The Infrastructure: Ranked as the fastest supercomputer wholly owned by a pharmaceutical company, BioHive-2 operates at massive power densities. It is four times faster than its predecessor, BioHive-1, requiring advanced cooling and power distribution to handle the intense thermal load of hundreds of H100 GPUs running in parallel.

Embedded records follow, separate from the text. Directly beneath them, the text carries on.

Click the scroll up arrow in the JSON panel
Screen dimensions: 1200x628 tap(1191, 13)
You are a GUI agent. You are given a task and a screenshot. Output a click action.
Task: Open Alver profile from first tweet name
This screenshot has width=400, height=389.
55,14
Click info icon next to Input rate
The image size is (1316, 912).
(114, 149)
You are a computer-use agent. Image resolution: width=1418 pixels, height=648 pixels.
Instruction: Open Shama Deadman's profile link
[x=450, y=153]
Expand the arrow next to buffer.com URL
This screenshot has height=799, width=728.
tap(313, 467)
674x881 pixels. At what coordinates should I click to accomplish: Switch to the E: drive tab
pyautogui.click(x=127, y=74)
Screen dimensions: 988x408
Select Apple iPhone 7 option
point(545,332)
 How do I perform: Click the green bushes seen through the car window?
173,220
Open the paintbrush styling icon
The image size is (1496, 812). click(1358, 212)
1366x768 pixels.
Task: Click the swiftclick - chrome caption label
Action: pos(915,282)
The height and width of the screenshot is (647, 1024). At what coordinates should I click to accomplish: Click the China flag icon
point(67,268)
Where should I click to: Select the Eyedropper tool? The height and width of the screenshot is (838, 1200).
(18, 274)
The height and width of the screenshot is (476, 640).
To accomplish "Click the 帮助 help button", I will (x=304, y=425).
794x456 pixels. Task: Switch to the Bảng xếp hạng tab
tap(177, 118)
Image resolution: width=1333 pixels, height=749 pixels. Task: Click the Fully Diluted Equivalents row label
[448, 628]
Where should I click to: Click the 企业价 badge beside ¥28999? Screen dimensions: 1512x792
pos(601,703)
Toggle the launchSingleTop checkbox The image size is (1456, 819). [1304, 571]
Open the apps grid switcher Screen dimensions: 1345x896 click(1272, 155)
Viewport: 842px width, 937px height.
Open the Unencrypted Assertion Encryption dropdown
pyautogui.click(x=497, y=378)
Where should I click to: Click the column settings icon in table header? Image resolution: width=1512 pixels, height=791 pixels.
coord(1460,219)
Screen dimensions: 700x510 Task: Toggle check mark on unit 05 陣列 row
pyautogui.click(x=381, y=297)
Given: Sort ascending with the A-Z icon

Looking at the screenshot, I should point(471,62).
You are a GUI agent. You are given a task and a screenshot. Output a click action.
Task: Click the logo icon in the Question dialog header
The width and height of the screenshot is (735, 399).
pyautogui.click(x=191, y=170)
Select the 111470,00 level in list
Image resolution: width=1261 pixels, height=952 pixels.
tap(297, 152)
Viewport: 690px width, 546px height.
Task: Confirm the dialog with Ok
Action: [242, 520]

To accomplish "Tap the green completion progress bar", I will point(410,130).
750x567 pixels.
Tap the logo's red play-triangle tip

The Result: By keeping this high-density compute on-premise, Recursion can train massive foundation models like Phenom-1 (a deep-learning model for cell images) significantly faster than before. This case illustrates that for AI-driven biology, the "lab server room" has evolved into a micro data center that rivals national supercomputing facilities, requiring specialized architectural and engineering attention.
The hybrid model: tiering data
The most common strategy is a hybrid approach that balances performance with cost.
On-Premise (Hot Data): Active datasets currently being sequenced or analyzed require ultra-low latency. These are kept on local, high-performance flash storage in the lab server room. This hardware is expensive and hot, requiring the robust infrastructure detailed above.
Cloud (Cold Data): Once the analysis is complete, the data is "tiered" off to the cloud for long-term storage and compliance. This "Cold Data" does not require high-speed access, allowing labs to use cheaper cloud archival tiers (like AWS Glacier) rather than buying endless racks of hard drives.
This tiered approach allows the lab architect to size the on-site server room for "peak processing" rather than infinite storage, saving valuable floor space for wet lab functions.
Conclusion: the micro data center
The server room is no longer an afterthought; it is the brain of the modern laboratory. By understanding the physics of lab server cooling and the electrical demands of high-density computing, design teams can prevent thermal shutdowns that destroy data and halt research. In the era of AI, a robust server room is just as critical to the scientific mission as the fume hoods and the pipettes. Designing these spaces requires the same level of rigorous planning, redundancy, and future-proofing applied to the rest of the critical lab environment.
Frequently asked questions (FAQ)
What is the difference between an MDF and an IDF?
The Main Distribution Frame (MDF) is the primary hub for the building's network and usually houses the servers. Intermediate Distribution Frames (IDFs) are smaller satellite closets on each floor that connect local workstations to the MDF. In labs, the MDF requires heavy cooling, while IDFs typically do not.
How heavy is a fully loaded server rack?
A standard rack filled with storage and GPU servers can weigh over 2,000 pounds. Structural engineers must verify point loads, especially if the server room is located on a raised access floor or an upper level of an existing building.
Can you use sprinklers in a server room?
Yes, but it is risky. Most high-value server rooms utilize a "pre-action" sprinkler system (which requires two triggers to release water) or a clean agent gas suppression system (like FM-200) that extinguishes fires without damaging the electronics.